> **Passage provided**:
"""
# Manual steering rack



## BlackMage (May 3, 2006)

I'm wanting to ditch the power steering setup and was wondering if anyone knows of a manual rack that will swap into an S13.


----------



## tyrodtom (Jul 23, 2005)

I've been circle track racing a 240 that I converted to manual 4 years ago. Just take the hoses off your power rack. Take the power rack off, drain all the fluid out,pull the boot back on the drivers side, run the rack out to that side, put as much grease as you can get on the rack, reinstall boot. Take a rubber hose connect the inlet fitting to the outlet. Reinstall rack. Can't get much cheaper than that. With the power steering pump, hose, reservor, bracket on the block and idler pulley gone you'll lose about 25lbs front end weight. Several people raced my car besides just me, one of them a 110 lb. girl, it was a little hard for her to steer in the pits, but once the car was moving she had no trouble.


----------



## BlackMage (May 3, 2006)
"""
> **Source excerpt**:
"""
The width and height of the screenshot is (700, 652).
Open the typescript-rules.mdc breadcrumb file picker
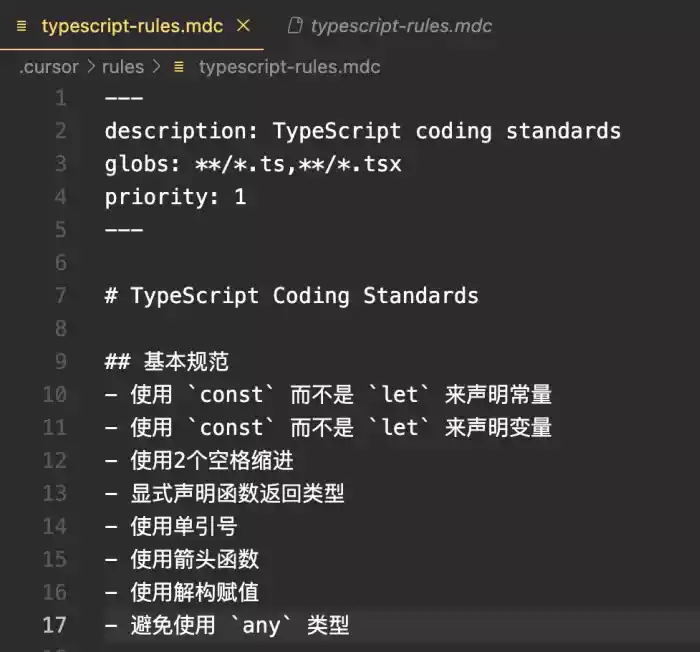tap(289, 67)
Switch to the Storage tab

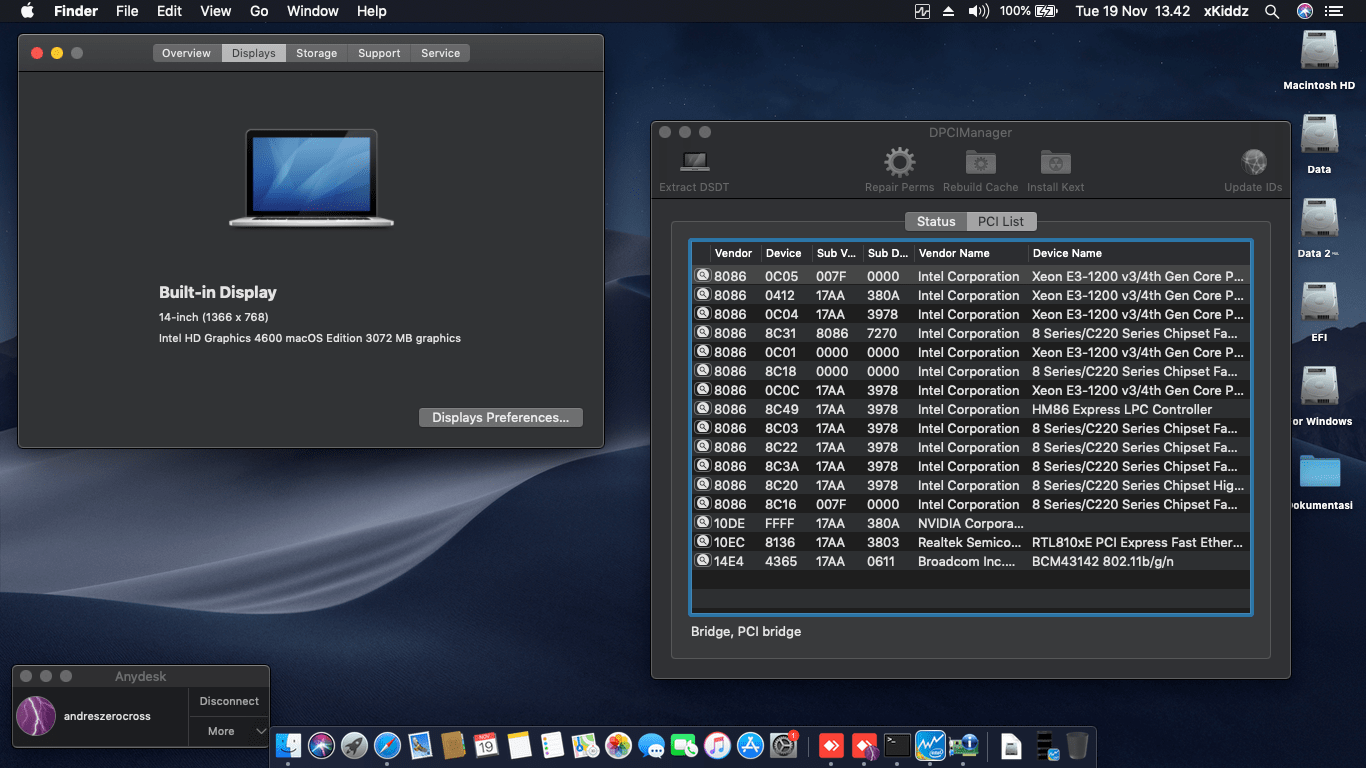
"""
> **Work to complete**:
A. Please answer these about the manual steering rack thread, one answer per line:
(i) What car does BlackMage want a manual rack for?
(ii) How long ago did tyrodtom convert his 240 to manual?
(iii) About how much front end weight does tyrodtom say you'll lose?
B. Go on with the manual steering rack thread from the point where it ends.

> **Task-by-task results**:
A.
(i) An S13.
(ii) 4 years ago.
(iii) About 25 lbs.

B.
The intention of my car is mostly road corse with a little drifting here and there.

and the car is my DD as well


----------



## tyrodtom (Jul 23, 2005)

It's easy enough enough to see if thats what you want, take the power steering lines loose, put a rubber hose from one to the other, clamp so you won't lose too much fluid. Drive for a while with it unhooked, see if you like it that way. Even if you find a full manual rack that will fit, it won't steer just a little bit easier unless it's got a slower steering ratio, and I don't think you want that. I raced several different cars with and without power steering, and I prefer it without.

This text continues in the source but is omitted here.